Что удивительно — город Помпеи существует и сегодня. Там проживает обслуживающий персонал гигантского музея под открытым небом, там живут археологи, а также смотрящие из числа местных мафиози (знаете слово «каморра»?), активно пытающиеся продавить своих людей в помпейский муниципалитет. Как-никак это самый прибыльный музей на побережье — 2 миллиона посетителей в год; с тех пор, как в Помпеи провели освещение, там можно разгуливать и по ночам, на чем зарабатывают тысячи самодеятельных гидов.

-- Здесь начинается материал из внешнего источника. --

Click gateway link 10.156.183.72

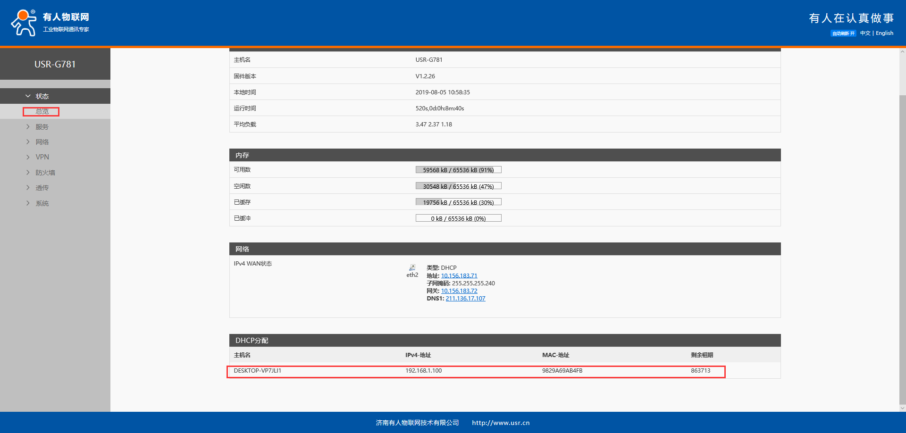coord(459,291)
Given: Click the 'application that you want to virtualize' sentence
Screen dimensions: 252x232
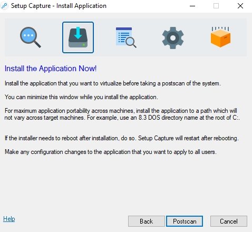Looking at the screenshot, I should tap(112, 83).
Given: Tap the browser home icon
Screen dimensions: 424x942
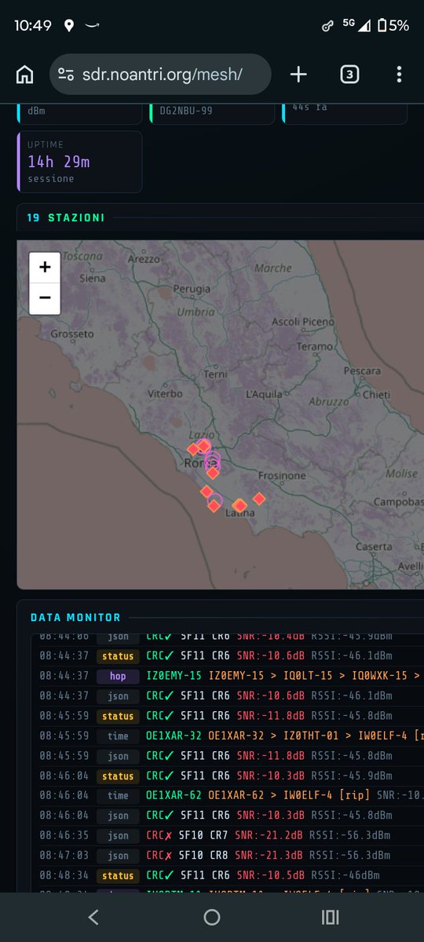Looking at the screenshot, I should tap(25, 75).
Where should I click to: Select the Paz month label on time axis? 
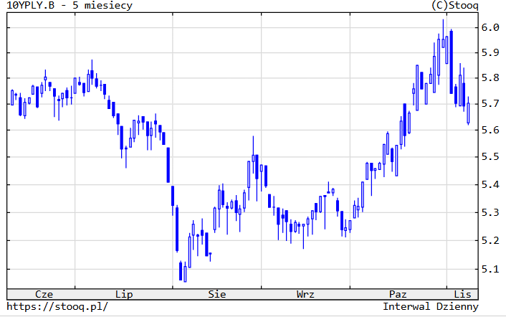pos(398,294)
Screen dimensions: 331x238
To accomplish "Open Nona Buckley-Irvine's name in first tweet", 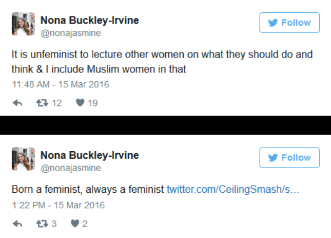I will click(x=90, y=20).
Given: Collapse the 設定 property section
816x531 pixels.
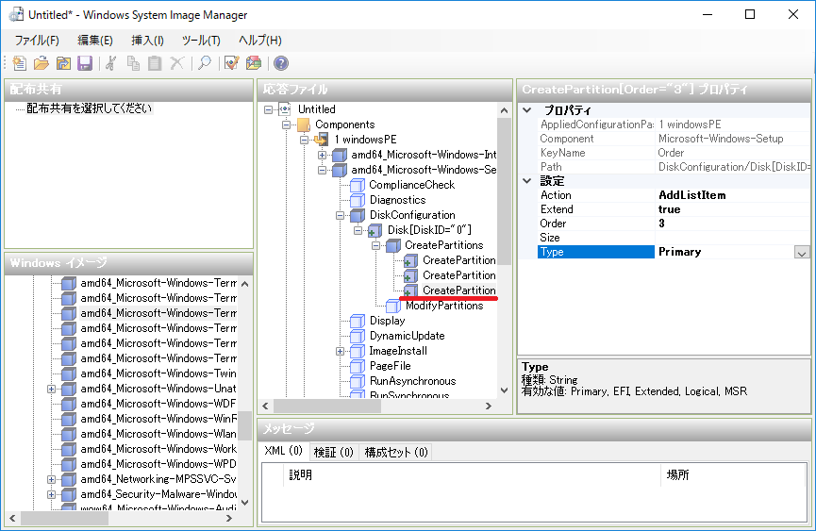Looking at the screenshot, I should click(x=527, y=181).
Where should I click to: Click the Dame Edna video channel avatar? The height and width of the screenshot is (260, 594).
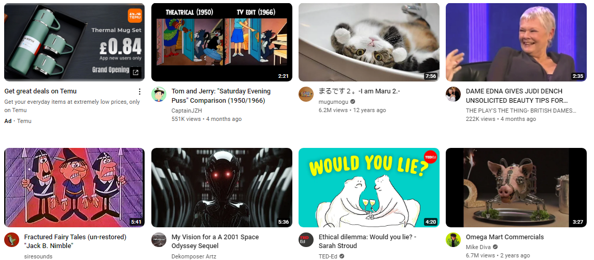click(453, 94)
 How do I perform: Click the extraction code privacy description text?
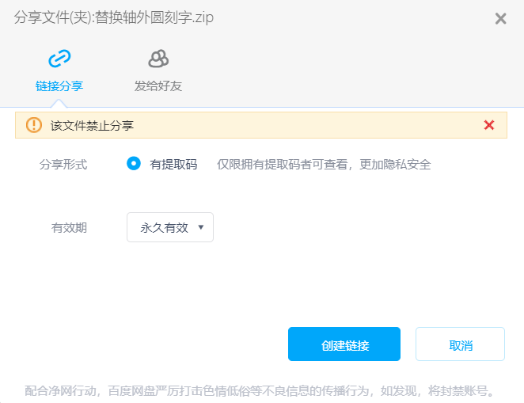324,164
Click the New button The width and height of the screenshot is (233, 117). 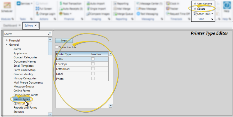coord(64,41)
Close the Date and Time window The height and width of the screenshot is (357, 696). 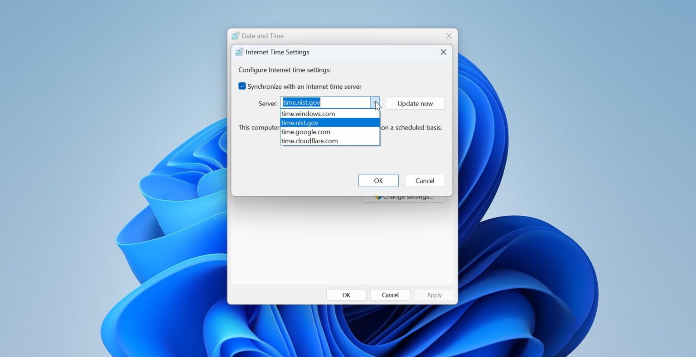(448, 35)
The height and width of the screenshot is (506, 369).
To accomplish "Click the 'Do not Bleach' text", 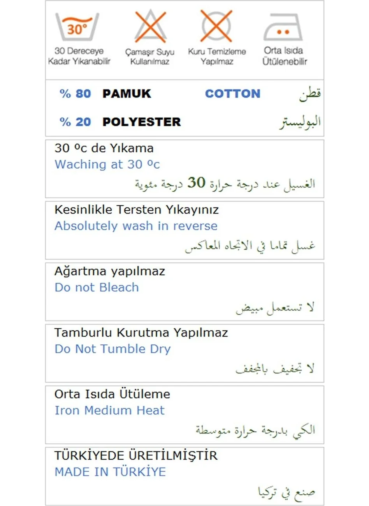I will (x=97, y=287).
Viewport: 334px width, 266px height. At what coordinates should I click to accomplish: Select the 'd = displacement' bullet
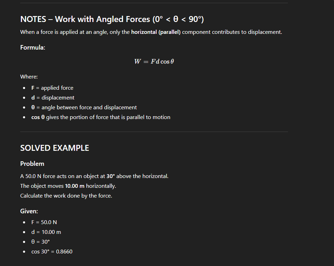53,98
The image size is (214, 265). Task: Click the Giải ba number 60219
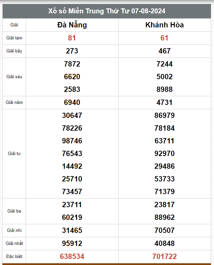[x=72, y=217]
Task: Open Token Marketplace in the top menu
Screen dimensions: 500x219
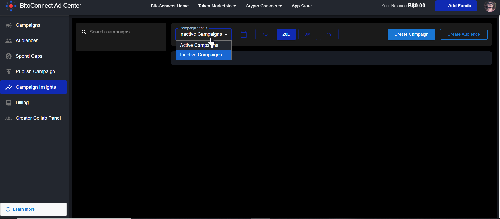Action: (217, 6)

В нынешних Помпеях, к ужасу итальянских властей, воруют не меньше, чем две тысячи лет назад, а на стенах пишут даже и больше — многие экспонаты испорчены непоправимо; с продажей неприличных фигурок дело тоже поставлено хорошо. Ничего не поделаешь, на плодородных и смертельно опасных почвах всегда процветает мафия, жестокость, разврат, — но взаимопомощь поставлена в таких сообществах гораздо лучше, чем в регионах безопасных и законопослушных.

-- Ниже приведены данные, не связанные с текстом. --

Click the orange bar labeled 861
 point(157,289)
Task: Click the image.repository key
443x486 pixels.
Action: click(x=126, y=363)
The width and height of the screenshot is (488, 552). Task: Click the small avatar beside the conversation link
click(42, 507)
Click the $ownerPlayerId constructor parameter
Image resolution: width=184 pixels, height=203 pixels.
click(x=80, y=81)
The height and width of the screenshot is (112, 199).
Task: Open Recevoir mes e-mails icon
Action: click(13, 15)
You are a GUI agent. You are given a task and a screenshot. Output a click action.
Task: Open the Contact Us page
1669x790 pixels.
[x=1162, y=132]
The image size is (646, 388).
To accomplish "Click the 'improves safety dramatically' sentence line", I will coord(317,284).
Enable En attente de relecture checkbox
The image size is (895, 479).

Жизнь в России в силу разных ее особенностей есть тоже в некотором смысле жизнь на вулкане. Отсюда лень — кто же станет самозабвенно работать, когда все могут в любую минуту отнять? Разве что Плиний Младший, руководимый научным любопытством. Отсюда жестокость, развращенность и жуликоватость — гуляй, помпеяне, Везувий все спишет. Отсюда неутомимое любострастие — но, согласитесь, во время извержения заниматься любовью достойней, чем спасать имущество. Отсюда же полное пренебрежение друг другом в обычные времена, вплоть до массовых фанатских побоищ, но неизменная готовность к взаимопомощи и самопожертвованию в действительно критический момент. Наконец, жителям вулканических подножий многое достается на халяву — почвы, термальные источники, берег кишащего рыбой Неаполитанского залива со всеми его красотами, — но за эту халяву они платят свою цену; хочешь безопасности — живи на равнине.

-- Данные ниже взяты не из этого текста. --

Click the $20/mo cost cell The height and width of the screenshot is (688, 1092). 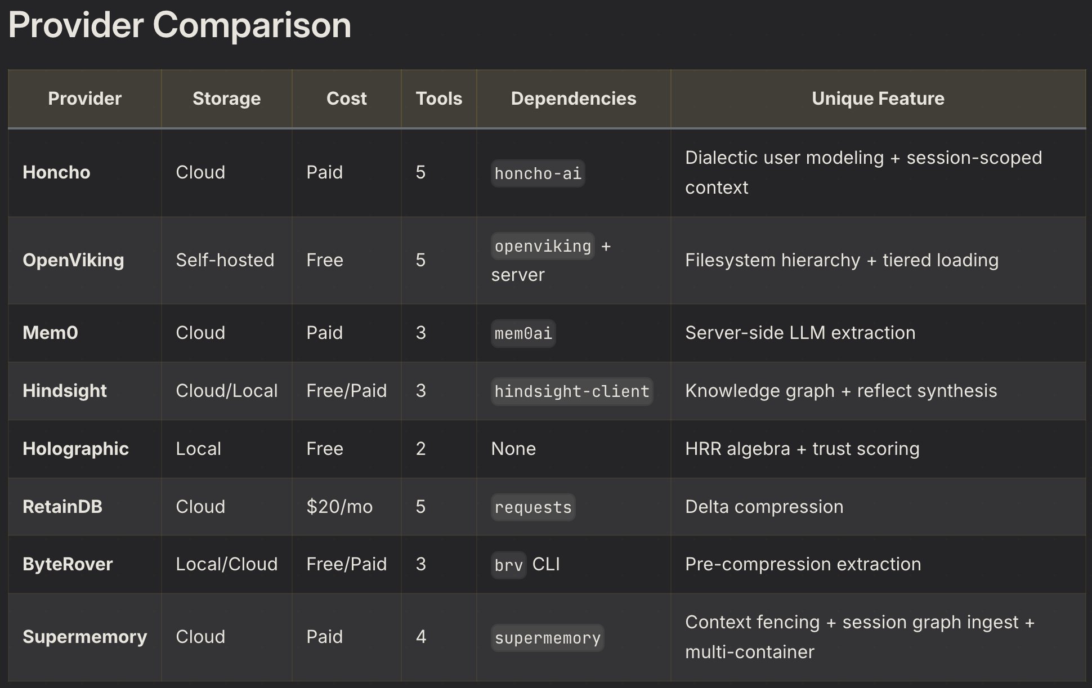coord(339,507)
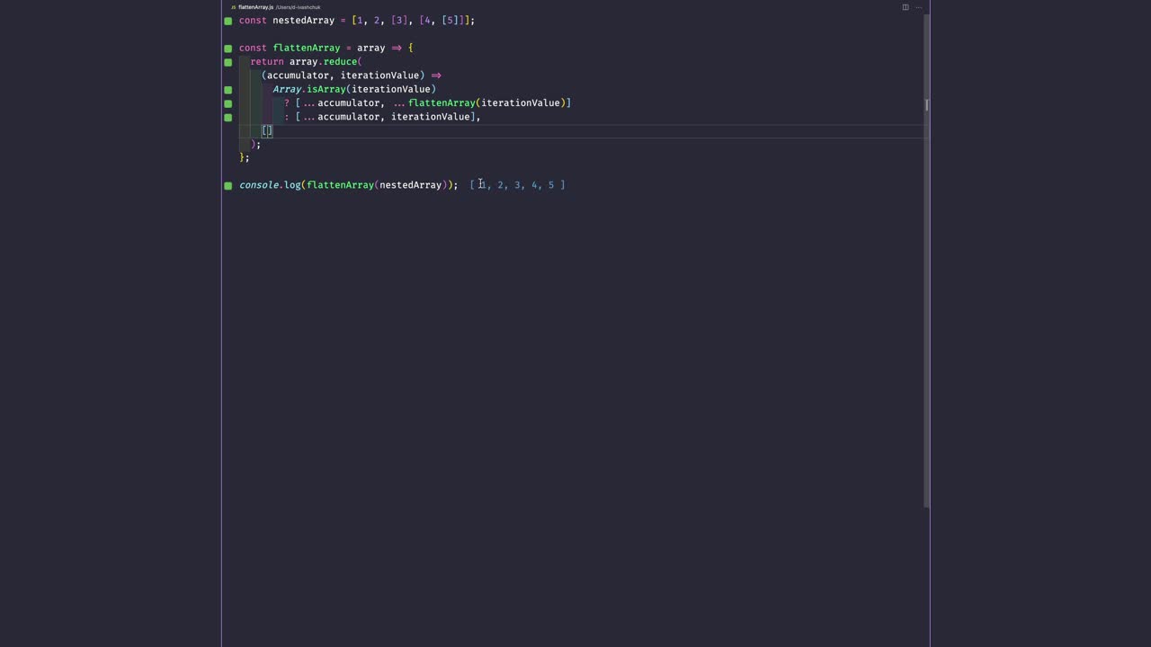Screen dimensions: 1151x647
Task: Click green marker beside flattenArray declaration
Action: [x=228, y=49]

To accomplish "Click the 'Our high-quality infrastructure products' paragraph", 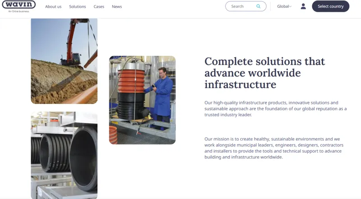I will click(x=275, y=109).
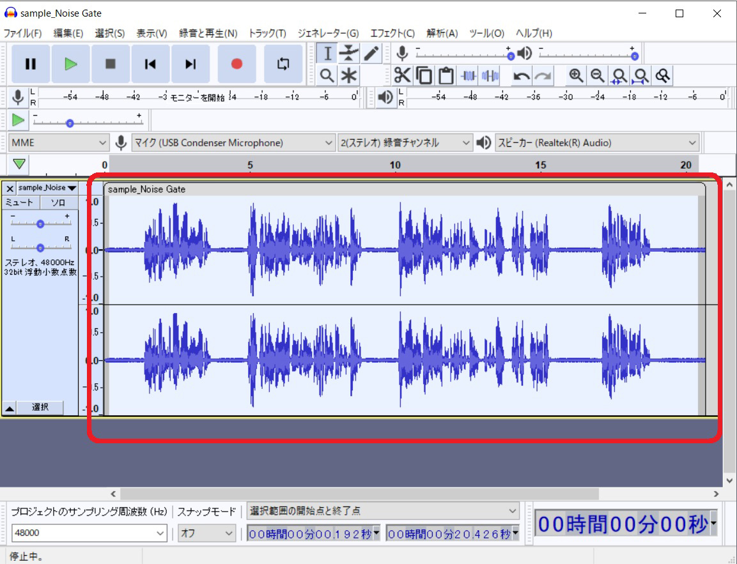This screenshot has width=737, height=564.
Task: Open the microphone recording device dropdown
Action: [233, 142]
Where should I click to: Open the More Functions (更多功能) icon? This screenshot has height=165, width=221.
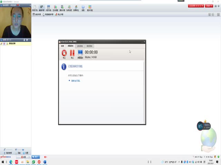pos(90,8)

Вот почему русские туристы в Помпеях так часто напиваются, благо к их услугам прославленный местный ликер лимончелло.

И еще одно, раз уж речь зашла об августовских катастрофах. Помпеи погибли в самом начале правления божественного Тита, того самого веспасиановского сынка, который не согласился с отцовским тезисом «Деньги не пахнут». Тит был последним всенародно любимым цезарем, если верить Светонию. Он щедро помог всем, кто лишился крова после извержения: спасшихся было много, и все нуждались в помощи. Он заставил раскошелиться прочих, и Рим в едином порыве выручал жертв стихийного бедствия. Конечно, можно было бы использовать это бедствие как повод для политической борьбы, кричать «Мы предупреждали!», доказывать, что Помпеи давно было пора перенести в другое место, но цезарь и его окружение, погрязшее в коррупции, не подумало о людях… Можно было бы превратить гибель Помпей в грандиозное пиаровское побоище, сводя заодно счеты с мертвым Августом: не надо было переименовывать месяц в честь этого жестокого и лицемерного покровителя искусств. А то теперь одни катастрофы… Много чего можно было бы наговорить и сделать, вплоть до упреков в недостаточно оперативной работе спасателей. А божественный Тит ради римской стабильности мог бы сказать, что в Помпеях ничего не произошло, все штатно, проводились, например, испытания нового оружия, или боги устроили фейерверк в честь его воцарения, или иудеи, вечные наши враги, заслали туда своих агентов и устроили извержение… А еще проще было сказать, что помпеяне сами виноваты — вот боги и прогневались, а римская власть ни при чем, у богов своя вертикаль… Мог, очень мог божественный Тит сказать все это, — но не сказал, потому что был божественный. И Рим не стал выяснять, кто в нем левый, кто правый и кто виноват в бедствии, — а попытался помочь тем, кому еще можно было помочь.

Поэтому он и простоял еще четыреста лет. А за державы, в которых каждое новое бедствие вызывает только новые потоки вранья, череду расколов и залпы взаимных обвинений, я не дал бы и сестерция.